Por un cambio de sistema productivo

Por un cambio de sistema productivo

Bajo el título ¡Ahora más que nunca: Trabajo Decente!, la Hermandad Obrera de Acción Católica (HOAC) y otras organizaciones eclesiales que constituyen el colectivo Iglesia por el Trabajo Decente (ITD) emitieron el Manifiesto del 1° de Mayo 2021. En nuestra diócesis de Astorga y en toda España, se viene también celebrando, en el mes de mayo, el Día de la HOAC.

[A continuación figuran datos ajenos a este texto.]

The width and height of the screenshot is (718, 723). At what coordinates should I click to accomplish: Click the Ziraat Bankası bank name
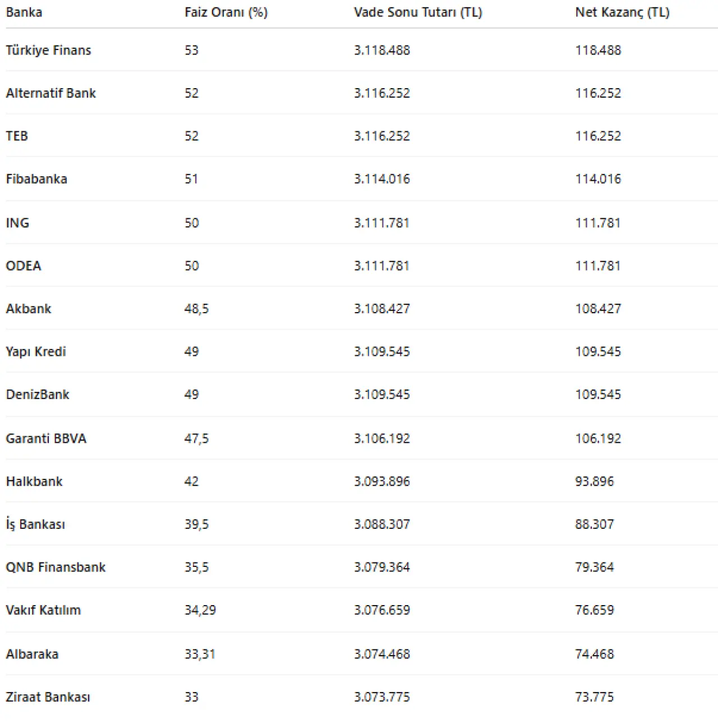coord(48,697)
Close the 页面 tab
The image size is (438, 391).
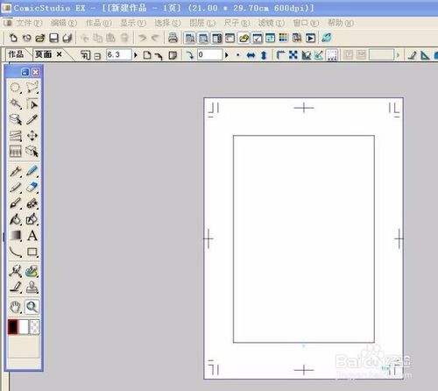tap(60, 54)
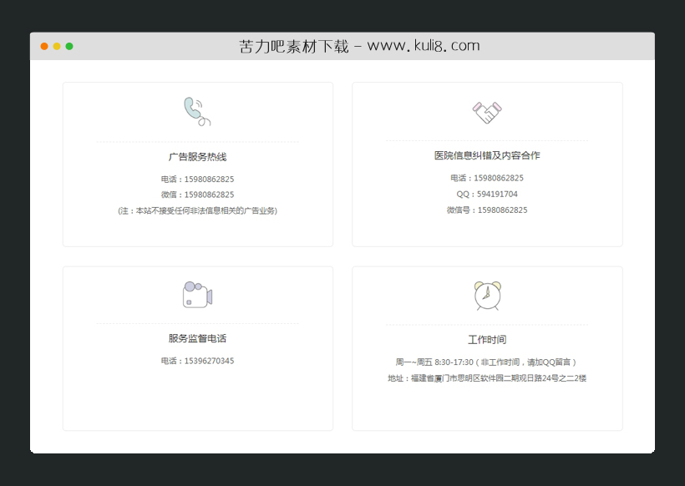Click the 微信号 entry in cooperation card

486,211
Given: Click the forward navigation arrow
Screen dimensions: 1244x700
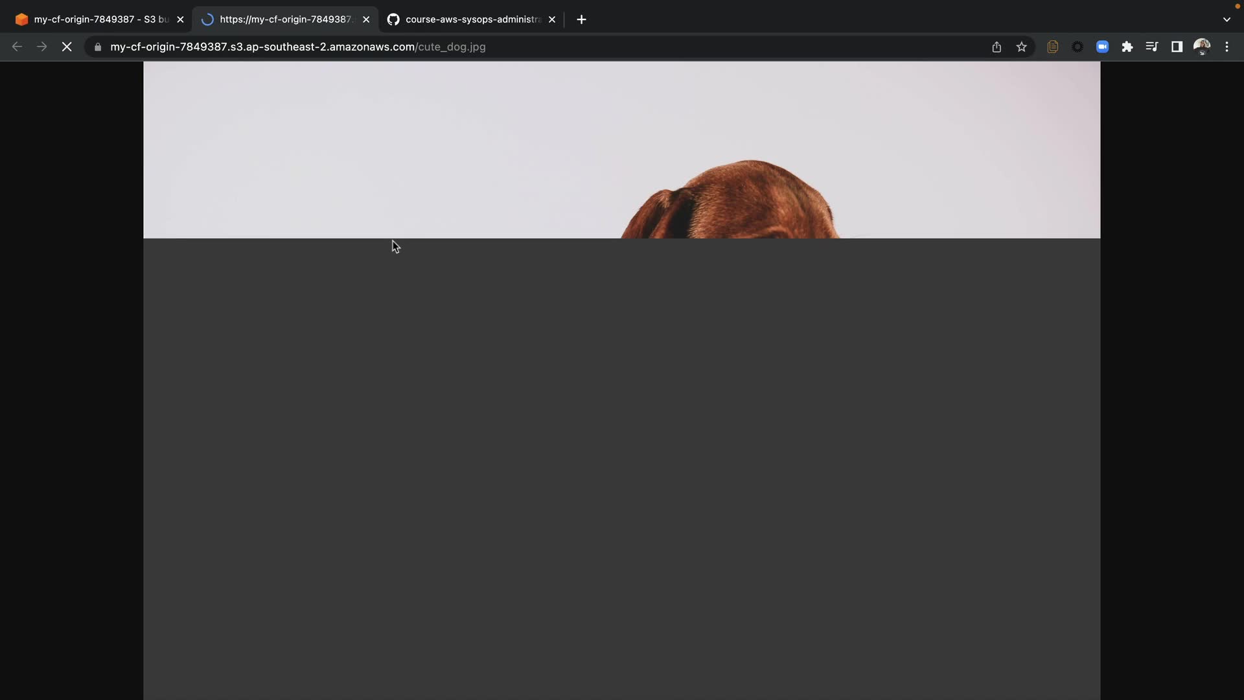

El Manifiesto del 1° de Mayo aboga por “un cambio de sistema productivo, basado en trabajos que aporten valor, sujetos de unas condiciones laborales dignas, y donde las personas estén en el centro”. Y señala (muy agravados por la pandemia covid-19), “los procesos que debilitan el derecho al trabajo y empobrecen, precarizan y descartan a millones de trabajadoras y trabajadores, especialmente mujeres y jóvenes”. Añade cómo la pobreza se acrecienta entre los inmigrantes en situación irregular, con un trabajo informal –sin contrato ni derechos laborales–.

De modo concreto, la ITD reclama, entre otros aspectos:

–“Potenciar el trabajo con derechos, seguro, ‘libre, creativo, participativo y solidario’ (EG 192) en cualquier relación laboral y para todas las personas, sin distinción de edad, sexo y procedencia”.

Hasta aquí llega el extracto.